Source records:
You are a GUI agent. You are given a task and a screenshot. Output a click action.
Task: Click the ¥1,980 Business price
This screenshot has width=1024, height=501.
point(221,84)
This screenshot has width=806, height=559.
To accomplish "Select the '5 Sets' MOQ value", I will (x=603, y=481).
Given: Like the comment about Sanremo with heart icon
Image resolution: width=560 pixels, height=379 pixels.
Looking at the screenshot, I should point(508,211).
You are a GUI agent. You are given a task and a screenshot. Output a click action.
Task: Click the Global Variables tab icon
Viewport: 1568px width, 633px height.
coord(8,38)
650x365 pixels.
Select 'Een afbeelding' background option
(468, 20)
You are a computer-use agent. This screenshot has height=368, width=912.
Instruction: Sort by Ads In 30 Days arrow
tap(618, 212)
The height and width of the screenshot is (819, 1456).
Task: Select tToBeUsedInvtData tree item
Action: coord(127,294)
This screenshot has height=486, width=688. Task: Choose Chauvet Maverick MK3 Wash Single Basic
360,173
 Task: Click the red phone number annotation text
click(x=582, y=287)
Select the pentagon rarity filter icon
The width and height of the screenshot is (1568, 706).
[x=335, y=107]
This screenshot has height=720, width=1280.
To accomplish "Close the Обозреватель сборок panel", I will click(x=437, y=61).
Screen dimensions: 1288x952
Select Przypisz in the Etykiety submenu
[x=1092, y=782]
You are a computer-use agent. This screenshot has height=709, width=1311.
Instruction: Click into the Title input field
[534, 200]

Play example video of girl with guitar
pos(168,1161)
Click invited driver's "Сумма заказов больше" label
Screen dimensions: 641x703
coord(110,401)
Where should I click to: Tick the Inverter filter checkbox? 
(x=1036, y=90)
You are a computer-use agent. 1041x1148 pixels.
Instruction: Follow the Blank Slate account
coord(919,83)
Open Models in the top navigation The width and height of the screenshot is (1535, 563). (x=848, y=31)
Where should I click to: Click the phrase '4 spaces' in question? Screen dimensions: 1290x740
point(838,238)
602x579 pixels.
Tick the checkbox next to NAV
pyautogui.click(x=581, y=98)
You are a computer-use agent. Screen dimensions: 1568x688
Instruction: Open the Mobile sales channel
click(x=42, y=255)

Set problem:
Rescale the entries from the line with "This screenshot has height=486, width=688." to the line with "pos(168,1161)", both lines included, and give only those lines. Write them out again in full, requests included, multiplying every click coordinate in the answers by 1.2 and rounding each result to a whole number, with halves rounded up.

Response to the exercise:
This screenshot has height=486, width=688. Task: Choose Chauvet Maverick MK3 Wash Single Basic
432,208
 Task: Click the red phone number annotation text
click(x=698, y=344)
Select the pentagon rarity filter icon
The width and height of the screenshot is (1568, 706).
[x=402, y=128]
This screenshot has height=720, width=1280.
To accomplish "Close the Обозреватель сборок panel", I will click(x=524, y=73).
Screen dimensions: 1288x952
Select Przypisz in the Etykiety submenu
[x=1310, y=938]
You are a computer-use agent. This screenshot has height=709, width=1311.
Instruction: Click into the Title input field
[641, 240]

Play example video of girl with guitar
pos(202,1393)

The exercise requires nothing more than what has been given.